Dataset excerpts
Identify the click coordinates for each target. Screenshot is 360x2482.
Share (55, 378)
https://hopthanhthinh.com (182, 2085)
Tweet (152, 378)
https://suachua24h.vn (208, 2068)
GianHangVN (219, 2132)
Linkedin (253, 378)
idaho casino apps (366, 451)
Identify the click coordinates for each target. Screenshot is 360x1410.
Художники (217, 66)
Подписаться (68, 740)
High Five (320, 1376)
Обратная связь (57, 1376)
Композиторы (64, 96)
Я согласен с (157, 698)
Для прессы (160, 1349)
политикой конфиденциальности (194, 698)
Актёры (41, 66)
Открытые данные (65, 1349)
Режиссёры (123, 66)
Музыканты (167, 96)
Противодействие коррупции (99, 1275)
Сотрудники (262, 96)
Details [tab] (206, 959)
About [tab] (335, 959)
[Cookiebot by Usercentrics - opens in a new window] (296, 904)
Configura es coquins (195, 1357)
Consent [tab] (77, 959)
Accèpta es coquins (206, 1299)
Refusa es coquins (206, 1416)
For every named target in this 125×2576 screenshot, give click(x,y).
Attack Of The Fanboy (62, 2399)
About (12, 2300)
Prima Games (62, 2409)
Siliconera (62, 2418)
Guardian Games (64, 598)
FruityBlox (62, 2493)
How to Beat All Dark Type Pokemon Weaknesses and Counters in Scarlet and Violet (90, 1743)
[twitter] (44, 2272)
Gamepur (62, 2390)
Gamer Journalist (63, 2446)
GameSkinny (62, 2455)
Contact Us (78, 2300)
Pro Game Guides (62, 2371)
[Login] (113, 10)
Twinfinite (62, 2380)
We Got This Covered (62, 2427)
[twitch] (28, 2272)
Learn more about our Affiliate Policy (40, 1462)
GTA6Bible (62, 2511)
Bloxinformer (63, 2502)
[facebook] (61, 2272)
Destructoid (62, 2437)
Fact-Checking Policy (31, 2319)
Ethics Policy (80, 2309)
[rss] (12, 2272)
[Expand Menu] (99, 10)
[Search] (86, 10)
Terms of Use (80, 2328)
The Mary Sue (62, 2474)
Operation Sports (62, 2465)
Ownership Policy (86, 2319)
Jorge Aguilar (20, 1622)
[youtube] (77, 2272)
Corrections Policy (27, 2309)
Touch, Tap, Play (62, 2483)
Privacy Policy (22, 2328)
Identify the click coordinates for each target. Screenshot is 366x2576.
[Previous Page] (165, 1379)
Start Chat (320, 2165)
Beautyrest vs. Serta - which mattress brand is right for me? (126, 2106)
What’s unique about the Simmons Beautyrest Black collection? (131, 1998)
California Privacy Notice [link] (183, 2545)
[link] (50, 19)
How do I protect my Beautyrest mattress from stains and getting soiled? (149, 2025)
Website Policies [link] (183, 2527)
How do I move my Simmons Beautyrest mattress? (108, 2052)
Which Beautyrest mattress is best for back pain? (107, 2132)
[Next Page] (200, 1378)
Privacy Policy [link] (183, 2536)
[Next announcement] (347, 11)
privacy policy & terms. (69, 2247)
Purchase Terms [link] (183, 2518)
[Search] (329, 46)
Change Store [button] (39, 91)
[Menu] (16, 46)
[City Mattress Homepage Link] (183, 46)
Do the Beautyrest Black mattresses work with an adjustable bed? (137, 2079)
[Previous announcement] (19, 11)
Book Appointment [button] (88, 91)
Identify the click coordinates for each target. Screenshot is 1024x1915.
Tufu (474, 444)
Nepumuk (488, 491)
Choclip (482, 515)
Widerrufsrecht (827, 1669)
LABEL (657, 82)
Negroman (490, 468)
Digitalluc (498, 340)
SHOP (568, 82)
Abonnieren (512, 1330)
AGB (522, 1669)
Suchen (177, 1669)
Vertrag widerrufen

DESCRIPTION OF THE TASK: The answer must be a verbatim transcription of the entries above, from the first line through the line that contains "Сотрудники (262, 96)", and nothing more.

EXERCISE SOLUTION:
Identify the click coordinates for each target. Screenshot is 360x2482.
Share (55, 378)
https://hopthanhthinh.com (182, 2085)
Tweet (152, 378)
https://suachua24h.vn (208, 2068)
GianHangVN (219, 2132)
Linkedin (253, 378)
idaho casino apps (366, 451)
Identify the click coordinates for each target. Screenshot is 360x1410.
Художники (217, 66)
Подписаться (68, 740)
High Five (320, 1376)
Обратная связь (57, 1376)
Композиторы (64, 96)
Я согласен с (157, 698)
Для прессы (160, 1349)
политикой конфиденциальности (194, 698)
Актёры (41, 66)
Открытые данные (65, 1349)
Режиссёры (123, 66)
Музыканты (167, 96)
Противодействие коррупции (99, 1275)
Сотрудники (262, 96)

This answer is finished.